He cautions, "Thus theonomists will not necessarily agree with each other's every interpretation and ethical conclusion. For instance, many (like myself) do not affirm R.J. Rushdoony's view of the dietery laws, Gary North's view of home mortgages, James Jordan's stance on automatic infant communion... or David Chilton's attitudes toward bribery and 'ripping off' the unbeliever. Nevertheless, all share the basic perspective reflected in the above ten propositions." (Pg. xix)
He admits, "Jesus did NOT broach the subject of the Older Testament's punishment for adultery and then express personal disapproval... He repudiated the Pharisees, not the law. Hence it is totally unwarranted to maintain that Christ expressly abrogated the law's penal sanction against adultery." (Pg. 110) He asserts, "The fact that adultery is contained in the larger class of crimes, fornication, does not imply even remotely that Christ abrogated the penal sanction against adultery." (Pg. 112)
He insists, "Theonomy must be CENTRAL in Christian ethics... we do not demand autonomous justification for God's commandments... Theonomy, and theonomy alone, must be the standard for Christian ethics. The sole Law-giver and Judge is God." (Pg. 305) He argues, "Those who propose the abolition of the death penalty ... should also carry out the logic of their position: if the gravest punishment (death) is abolished, HOW MUCH MORE the lesser penalties!
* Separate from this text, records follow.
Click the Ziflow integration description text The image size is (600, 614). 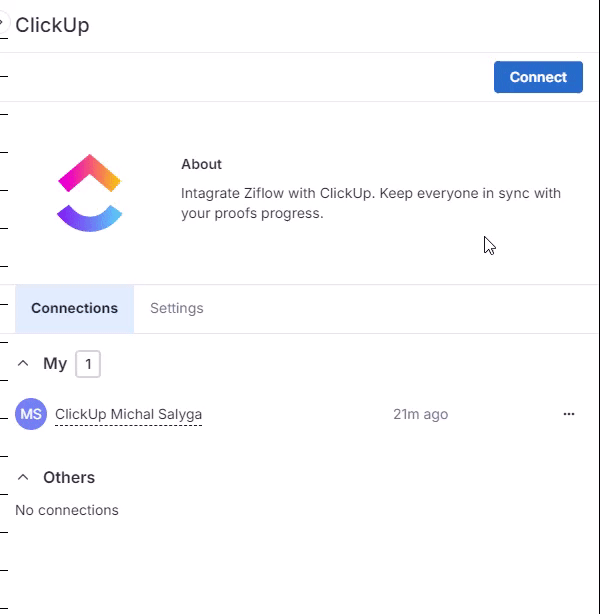pos(370,203)
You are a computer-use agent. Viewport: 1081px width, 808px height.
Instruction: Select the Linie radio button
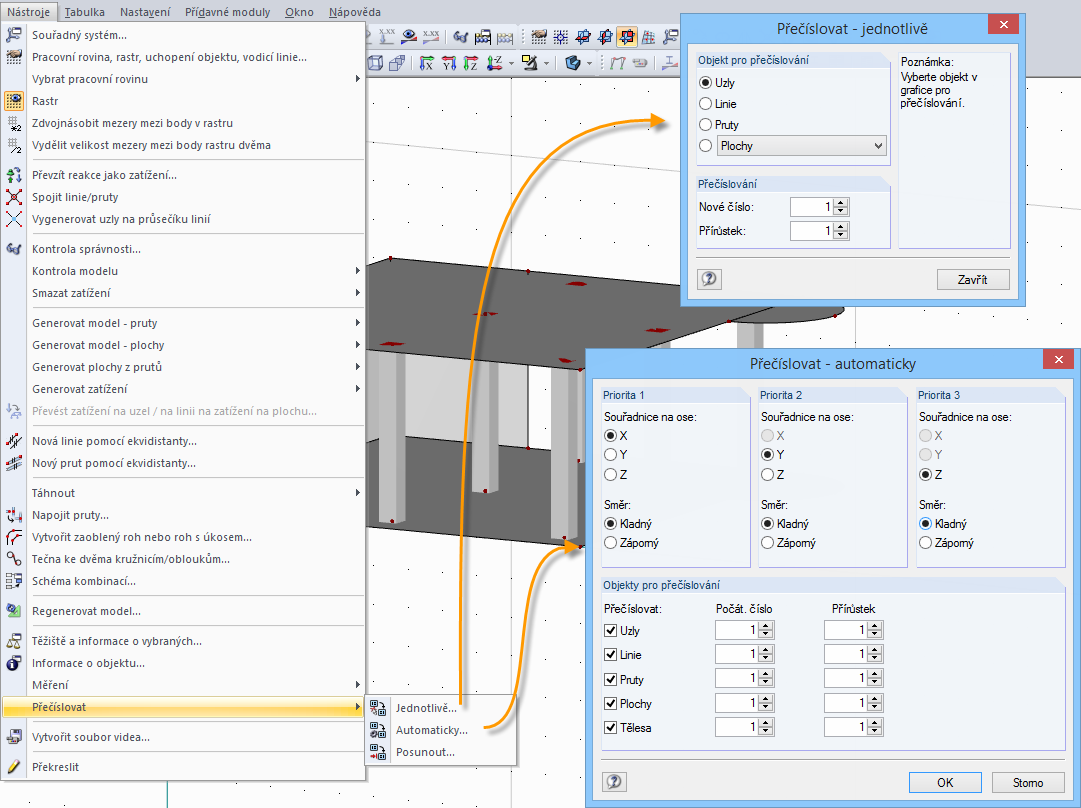pos(706,104)
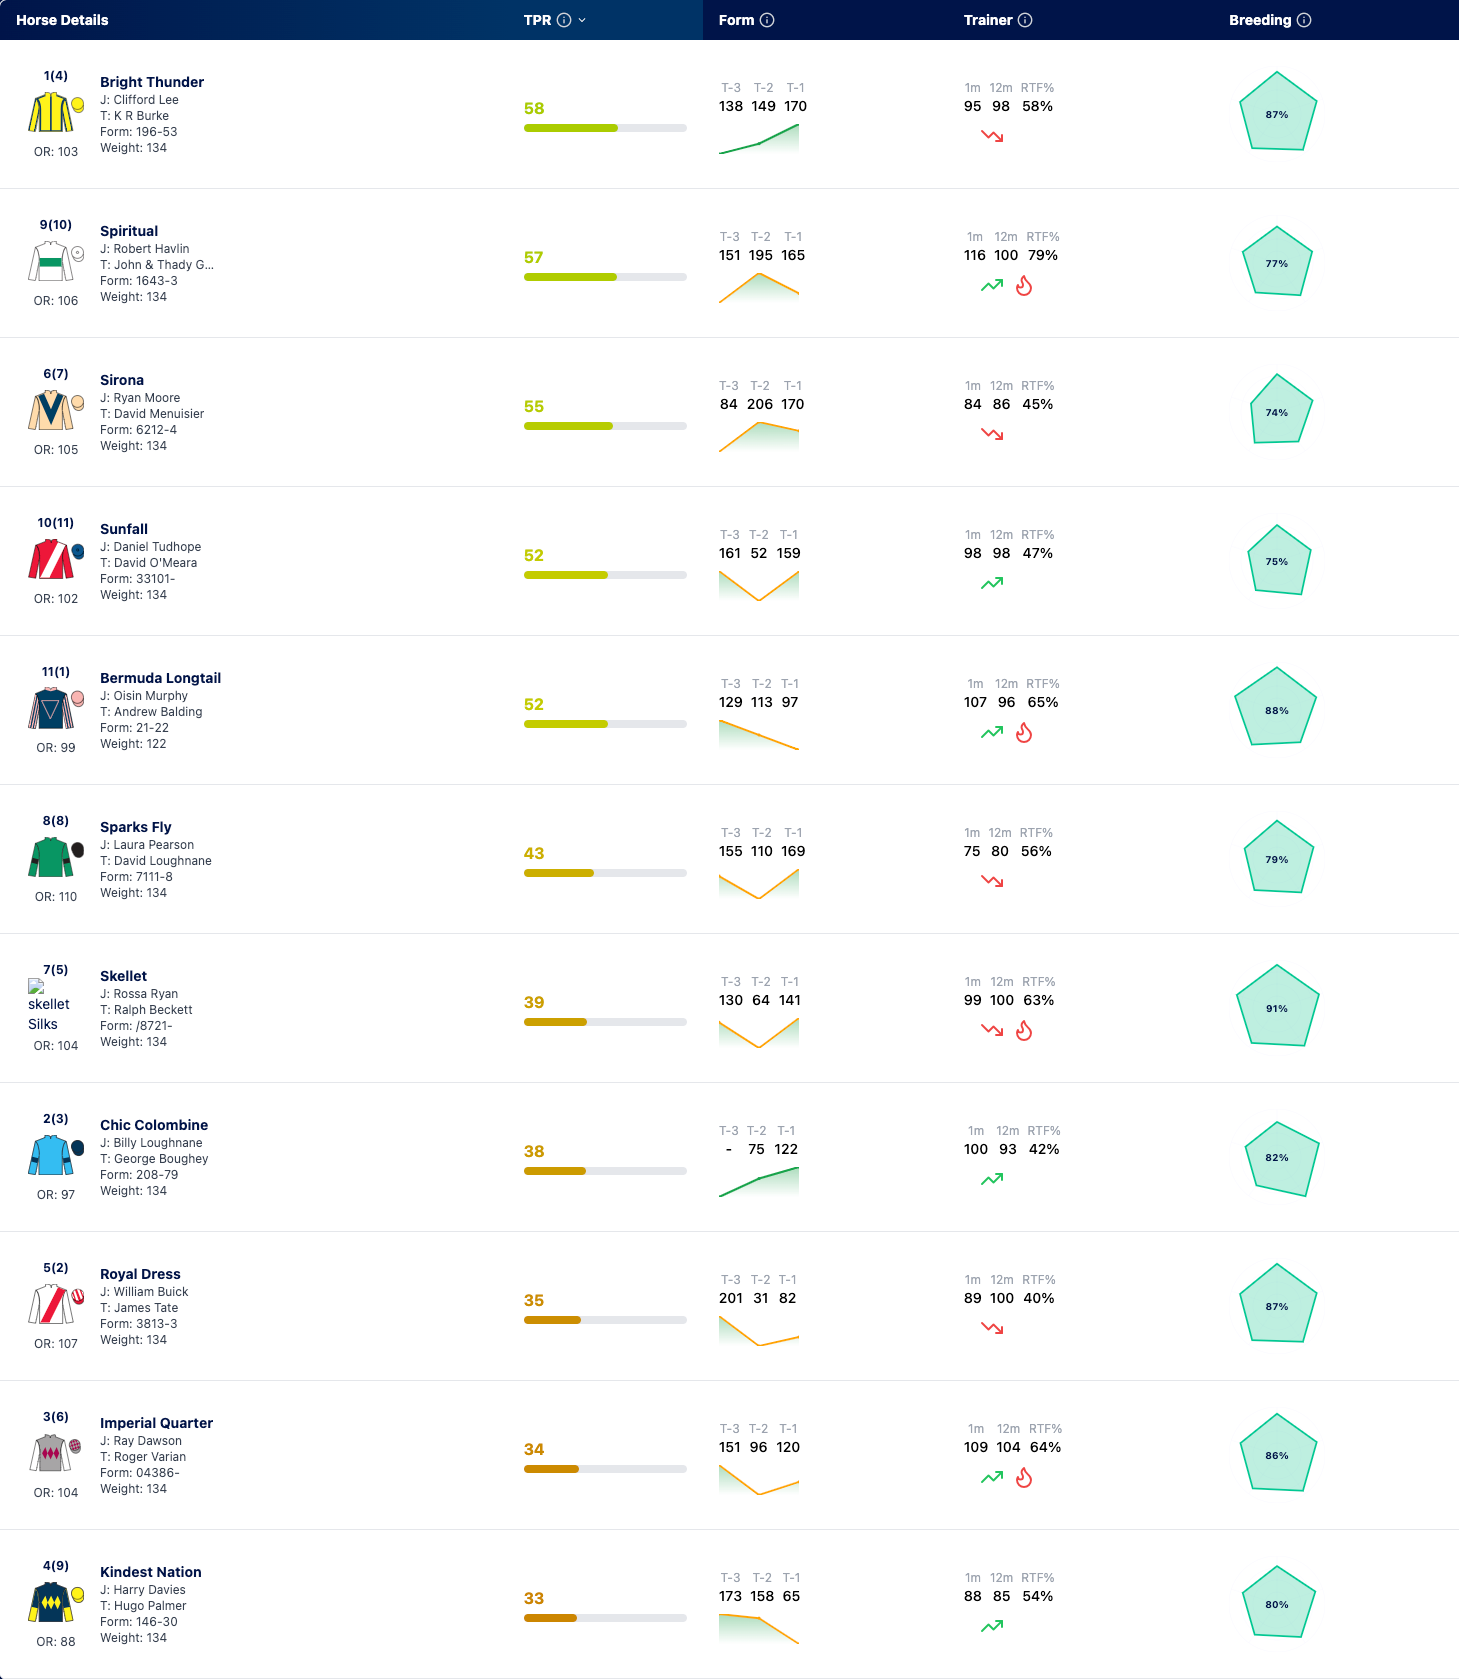This screenshot has height=1679, width=1459.
Task: Click Sirona's TPR 55 progress bar
Action: pos(605,426)
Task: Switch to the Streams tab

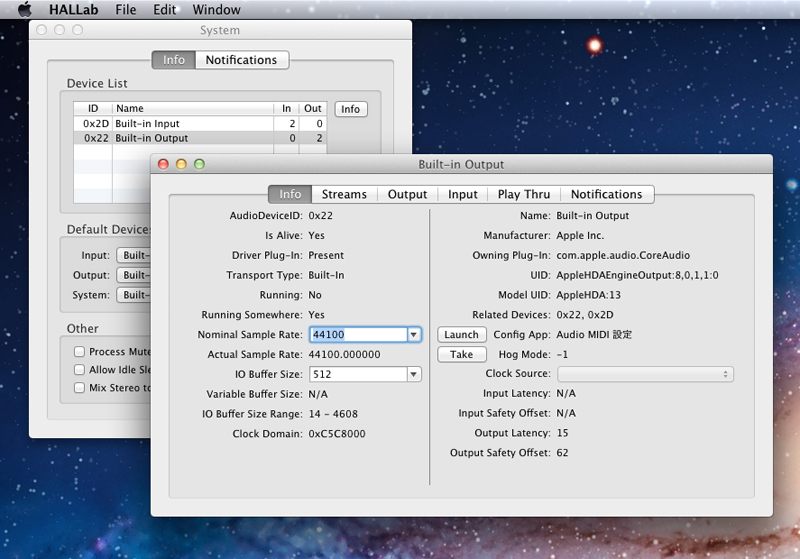Action: [x=344, y=194]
The result would have to be NO punishments at all. Thus, the magistrate could no more impose a traffic fine upon someone for speeding than he could execute someone for murder!" (Pg. 447)
He concludes, "While many specific questions need to be answered in particular situations, the basic or fundamental principle of social morality and state responsibility has been answered... Our categorical assumption must be that of continuity with Older Testament morality." (Pg. 470-471)
Obviously a highly controversial book, it is also a very IMPORTANT one, and is "must reading" by persons on all sides of this debate.